Portes ouvertes et portes fermées

Idées noires

"Couloir, une porte, un lit, c’est la nuit..." Un vrai zombie. C’est ce à quoi je dois ressembler, ce soir. Mes yeux fixent tout mais ne voient rien. Je n’ai même pas un reste de rhum à picoler, histoire de me sentir plus légère. J’ai rien. Que moi. Et c’est si peu...
Mi va sombrer et je ne pourrais pas l’en empêcher. Je n’en suis pas capable. Peut-être que A, lui, pourra l’aider.
Mon père est un salaud mais parfois je m’imagine le revoir.

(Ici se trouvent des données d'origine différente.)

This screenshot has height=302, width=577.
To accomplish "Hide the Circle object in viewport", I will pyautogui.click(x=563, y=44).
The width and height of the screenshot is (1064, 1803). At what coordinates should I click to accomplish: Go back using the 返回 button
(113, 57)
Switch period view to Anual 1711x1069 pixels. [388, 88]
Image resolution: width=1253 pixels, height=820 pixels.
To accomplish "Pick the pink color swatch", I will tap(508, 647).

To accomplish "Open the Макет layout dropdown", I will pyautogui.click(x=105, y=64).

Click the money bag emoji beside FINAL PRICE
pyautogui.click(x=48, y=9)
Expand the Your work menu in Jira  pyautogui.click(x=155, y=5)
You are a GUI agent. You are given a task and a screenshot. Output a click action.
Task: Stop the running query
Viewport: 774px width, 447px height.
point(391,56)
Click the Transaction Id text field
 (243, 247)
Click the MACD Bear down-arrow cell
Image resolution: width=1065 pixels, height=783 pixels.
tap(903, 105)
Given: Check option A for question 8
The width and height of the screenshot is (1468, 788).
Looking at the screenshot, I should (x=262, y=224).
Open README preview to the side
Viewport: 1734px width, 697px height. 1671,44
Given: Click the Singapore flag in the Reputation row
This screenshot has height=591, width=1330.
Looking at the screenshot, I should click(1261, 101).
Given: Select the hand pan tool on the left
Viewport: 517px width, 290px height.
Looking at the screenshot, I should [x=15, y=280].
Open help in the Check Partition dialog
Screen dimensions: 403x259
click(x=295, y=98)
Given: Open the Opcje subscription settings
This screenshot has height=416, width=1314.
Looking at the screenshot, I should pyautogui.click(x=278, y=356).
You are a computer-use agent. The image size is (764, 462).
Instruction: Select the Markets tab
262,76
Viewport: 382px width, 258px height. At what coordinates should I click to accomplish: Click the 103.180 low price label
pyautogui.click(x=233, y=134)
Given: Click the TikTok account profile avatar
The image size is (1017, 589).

Voir sa tête devant ce que je suis devenue. Et rire en voyant combien il serait stupéfait, énervé, dégoûté aussi, sûrement même. Je viendrais juste chez lui, comme ça, le faire chier avec ma présence juste quelques instants.
Comment ça se fait que j’ai encore des amis, au fait ? Je dirais que la majorité sont heureux de me voir galérer et de se dire que eux ne vivent pas ça. Rassurés de voir qu’il y a pire qu’eux. C’est quelque chose que j’ai jamais réussi à comprendre ; personnellement, j’ai jamais trouvé ça rassurant de savoir qu’il existe des gens qui souffrent plus que moi. Au contraire, je me sens encore plus mal. Comme si j’avais pas le droit de pleurer sur mon sort. C’est peut-être vrai, d’ailleurs.
J’écris beaucoup, aujourd’hui, dis donc. Besoin d’extériorisé sans doute. Bon, allez, je retourne me perdre dans mes chansons… et avec un peu de chance, ça me fera dormir.